Paiement de la rançon : comment ça marche et quelles sont les conséquences
« Ils ont toutes nos données. Les clients vont nous poursuivre en justice si elles sont publiées. Nous devrions peut-être payer... » C’est une pensée compréhensible lorsque l’on est sous la pression d’une attaque par ransomware.
Cependant, la question est plus complexe qu’il n’y paraît.
Selon Europol, payer la rançon contribue à financer d’autres activités criminelles et ne garantit pas nécessairement la récupération des données, avec un taux de réussite d’environ 65 %. Cependant, refuser catégoriquement de négocier peut conduire à la perte définitive d’informations critiques si des sauvegardes adéquates ne sont pas disponibles.
Les coûts associés aux attaques par ransomware peuvent être dévastateurs. Un cas emblématique concerne un cabinet d’avocats qui, à la suite d’une attaque, a subi des pertes de près de 700 000 dollars en facturation à ses clients, en plus du coût de la rançon, qui n’a pas été divulgué. Le cabinet a d’abord été contraint de payer les pirates en bitcoins, puis d’accepter d’autres paiements en bitcoins, ce qui l’a mis en difficulté et a rendu ses employés improductifs pendant plusieurs mois.
D’un point de vue juridique, il est important de souligner que dans certaines juridictions, payer la rançon peut constituer une violation potentielle des réglementations antiblanchiment ou des dispositions relatives au financement du terrorisme. Aux États-Unis, l’Office of Foreign Assets Control (OFAC) a publié des lignes directrices décourageant explicitement le paiement de rançons à des groupes sanctionnés, avec des conséquences juridiques potentielles pour ceux qui les enfreignent.
En Europe, bien qu’il n’existe actuellement aucune interdiction explicite, la question fait l’objet d’une attention croissante de la part des régulateurs : le Parlement a récemment adopté une résolution appelant à examiner la possibilité d’imposer des restrictions sur le paiement de rançons en cryptomonnaies.
Par conséquent, les décisions doivent être prises en tenant compte non seulement des coûts immédiats, mais aussi des implications juridiques, réputationnelles et éthiques.
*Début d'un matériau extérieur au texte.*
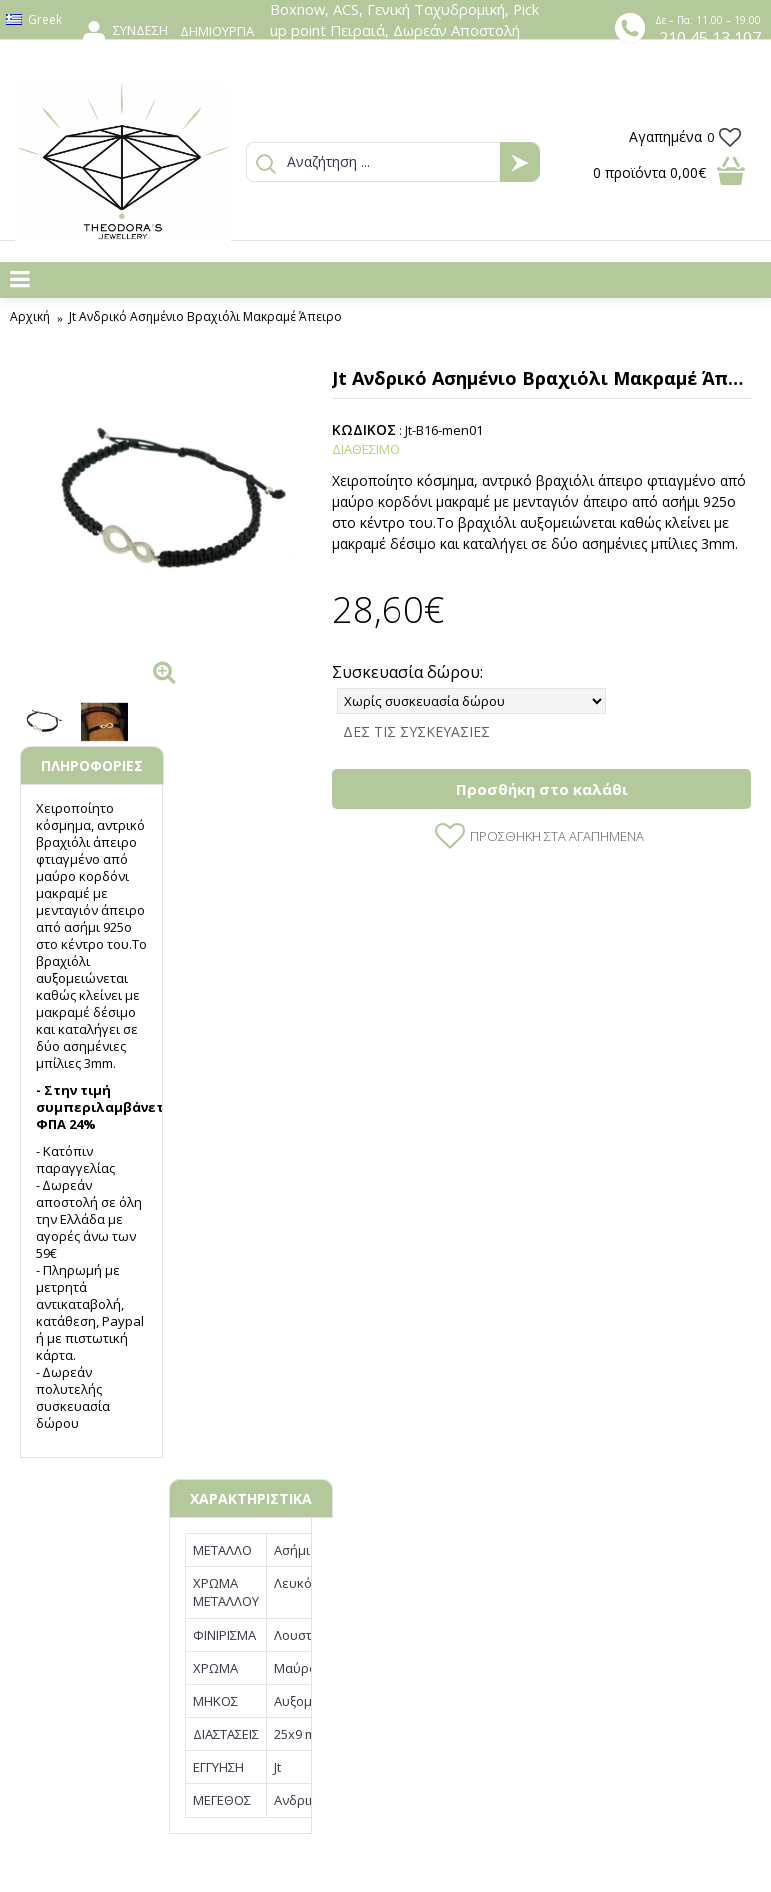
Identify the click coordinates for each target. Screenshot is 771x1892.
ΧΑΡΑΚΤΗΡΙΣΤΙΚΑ (251, 1498)
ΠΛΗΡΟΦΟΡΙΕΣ (92, 765)
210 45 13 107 (710, 38)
Il convient de réfléchir à cette question avant de se retrouver dans une situation d’urgence.
Points clés à retenir en matière de cybersécurité pour les cabinets d’avocats
Les attaques de plus en plus sophistiquées qui pèsent sur la cybersécurité et l’évolution du cadre réglementaire nous obligent à renforcer considérablement notre approche en la matière. Il ne s’agit plus d’une simple question technique à déléguer au service informatique, mais d’une responsabilité professionnelle au cœur même de notre activité.
Lors de la prochaine phase de l’évolution réglementaire, il est probable que les interactions entre les différents régimes juridiques internationaux augmentent. Il est également probable que des tentatives d’harmonisation des normes de sécurité et des mécanismes de notification des violations voient le jour. Pour les cabinets d’avocats ayant une clientèle internationale, cela signifie se préparer à naviguer dans des exigences de conformité de plus en plus complexes et interconnectées. En outre, nous pouvons nous attendre à un renforcement des obligations en matière de sécurité, notamment en ce qui concerne la mise en œuvre de technologies émergentes telles que l’intelligence artificielle pour la détection des anomalies, et la blockchain pour la certification de l’intégrité des documents.
Parallèlement, nous devrions assister à une évolution juridique en faveur d’un élargissement de la responsabilité professionnelle en cas d’incident. Dans ce contexte, il est essentiel pour nous, en tant que professionnels du droit, de promouvoir une culture de la sécurité qui imprègne tous les niveaux de l’organisation. Pour cela, il nous faut dépasser l’approche traditionnellement réactive pour adopter une stratégie proactive fondée sur une évaluation continue des risques.
La sécurité absolue n’existe pas, mais la résilience, elle, oui : la capacité à prévenir de nombreuses menaces et à réagir efficacement à celles qui parviennent à franchir nos défenses. Dans un monde où les données sont considérées comme « l’or numérique », la protection des informations de nos clients n’est pas seulement une obligation légale ou éthique, c’est le fondement même de la confiance sur laquelle repose notre profession. Et, comme nous le savons bien, la confiance, une fois perdue, est extrêmement difficile à regagner.